Sunday, November 29, 2009

AN ENDLESS PROCESSION OF BIZARRE AND UNEXPECTED SIGHTS

It's unfortunate timing that I have an assignment, during the long Turkish holiday weekend, to write about the revival of interest in Istanbul's Ottoman bathhouses. Unfortunate, because Istanbul's biggest, toughest martial artists are (like everyone else in Turkey) spending the whole weekend with their big, tough, close, warm, extended and intact Turkish families, where they are slaughtering sheep and squabbling in the insane, non-linear way only big, tough, close, warm, extended and intact Turkish families can -- that is to say, uninterruptedly, constantly, at the tops of their lungs, and over things so idiotic that listening to it makes you want to gnaw your arm off. I know this because I can hear it emanating from every big, tough close, warm extended and intact Turkish family on my street.

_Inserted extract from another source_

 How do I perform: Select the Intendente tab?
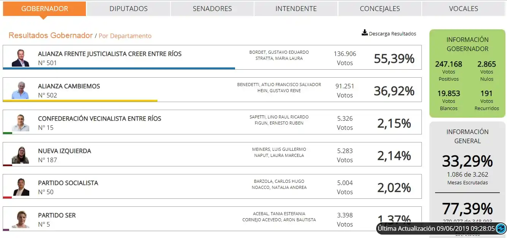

The point is, all the martial artists in the city are off bickering with their families, in preparation for giving me a pitying look and intimating that my life must be a vale of alienated Western anomie when next I explain that my entire family lives on another Continent.

I therefore have no chance to overtrain with them and get miserably sore and possibly injured, for which a spell in the hammam would be a nice remedy.

I did, however, while looking for accounts of the hammams in Orientalist travelogues, accidentally come across some wonderful descriptions of Istanbul. Should you be wondering what it's like here, these descriptions really are still absolutely true. If Edward Said thinks the Orientalist perspective on the Orient is somehow lacking, it is only because he thought through this problem while living in Manhattan.

Just imagine a backdrop of non-stop, high-volume bickering in Turkish -- plus the melancholy laughter of a flock of gulls and a lot of car horns -- and voilà, you're in Istanbul.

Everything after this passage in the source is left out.